1897 painting by Edmund Leighton

In Time of Peril is an oil on canvas painting by English artist Edmund Leighton, from 1897.

==History and description==
The painting depicts two young princes who have been spirited away from danger: a young boy who looks back with fear and an infant in his mother's arms. They are huddled under furs with their luxuriously-dressed mother. The royal refugees arrive at a monastery seeking sanctuary, escorted by two men in chainmail (at least one of them a knight, indicated by his coat of arms) and travelling with an assortment of treasure. Leighton himself had once described the scene in a letter: "laid at the water gate of a monastery in the fourteenth century; the outcome of reading of the shelter afforded by such places to the women, children and treasure, of those who were hard driven, and in danger."
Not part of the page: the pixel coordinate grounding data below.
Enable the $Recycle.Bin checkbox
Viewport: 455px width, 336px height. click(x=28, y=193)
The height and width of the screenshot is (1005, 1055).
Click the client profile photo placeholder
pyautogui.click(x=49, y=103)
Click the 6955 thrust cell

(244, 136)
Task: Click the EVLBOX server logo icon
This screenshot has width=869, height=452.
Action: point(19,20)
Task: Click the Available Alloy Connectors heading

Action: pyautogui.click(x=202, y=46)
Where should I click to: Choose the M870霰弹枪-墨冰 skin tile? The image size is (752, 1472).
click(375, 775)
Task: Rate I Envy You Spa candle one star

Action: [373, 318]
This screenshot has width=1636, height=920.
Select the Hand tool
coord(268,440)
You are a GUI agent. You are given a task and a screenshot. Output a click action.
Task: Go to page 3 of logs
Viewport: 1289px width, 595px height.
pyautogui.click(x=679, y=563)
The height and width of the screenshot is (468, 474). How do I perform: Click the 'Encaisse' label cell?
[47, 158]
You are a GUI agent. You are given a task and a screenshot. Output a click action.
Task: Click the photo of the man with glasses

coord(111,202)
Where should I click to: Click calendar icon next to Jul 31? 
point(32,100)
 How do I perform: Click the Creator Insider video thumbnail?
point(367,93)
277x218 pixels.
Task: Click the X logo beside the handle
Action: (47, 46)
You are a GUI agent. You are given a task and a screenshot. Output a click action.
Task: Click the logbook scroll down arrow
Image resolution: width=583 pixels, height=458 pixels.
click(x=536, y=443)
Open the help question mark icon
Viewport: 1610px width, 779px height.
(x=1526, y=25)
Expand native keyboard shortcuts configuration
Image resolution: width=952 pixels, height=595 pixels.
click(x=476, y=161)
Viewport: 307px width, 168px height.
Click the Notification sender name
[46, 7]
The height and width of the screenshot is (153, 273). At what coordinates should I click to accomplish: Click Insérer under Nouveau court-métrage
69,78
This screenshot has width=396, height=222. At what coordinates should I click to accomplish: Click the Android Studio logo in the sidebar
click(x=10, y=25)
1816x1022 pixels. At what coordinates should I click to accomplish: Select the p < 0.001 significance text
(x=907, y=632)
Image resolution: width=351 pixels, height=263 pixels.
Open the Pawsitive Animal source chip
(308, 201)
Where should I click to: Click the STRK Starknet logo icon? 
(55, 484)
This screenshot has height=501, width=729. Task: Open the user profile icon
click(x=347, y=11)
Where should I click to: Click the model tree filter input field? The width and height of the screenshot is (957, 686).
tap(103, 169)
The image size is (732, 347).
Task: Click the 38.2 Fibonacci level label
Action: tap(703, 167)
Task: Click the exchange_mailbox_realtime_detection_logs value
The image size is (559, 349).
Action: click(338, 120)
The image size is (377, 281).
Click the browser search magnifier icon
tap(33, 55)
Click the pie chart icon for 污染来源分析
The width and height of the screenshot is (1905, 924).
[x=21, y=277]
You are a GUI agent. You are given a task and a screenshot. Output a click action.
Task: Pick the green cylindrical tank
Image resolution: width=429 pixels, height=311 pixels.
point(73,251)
According to the Auckland Art Gallery, "it was a canny choice of subject, for dynastic anxieties inevitably lurk in the wake of aging monarchs." This is referring to Queen Victoria and her Diamond Jubilee, the 60th anniversary of her reign, for which Leighton as an Englishman would have been surrounded by celebrations.

==Provenance==
In Time of Peril debuted at the Royal Academy exhibition of 1897. This painting was acquired by the Mackelvie Trust Collection for the Auckland Art Gallery, New Zealand, before 2001. It is not on display as of March 2026.

The oil-on-panel study for In Time of Peril was given to the Leighton's daughter, Sophie Helen Blair Harding, and from that time passed down by descent until its next known provenance: sold at auction from Christie's in London on 12 March 2014.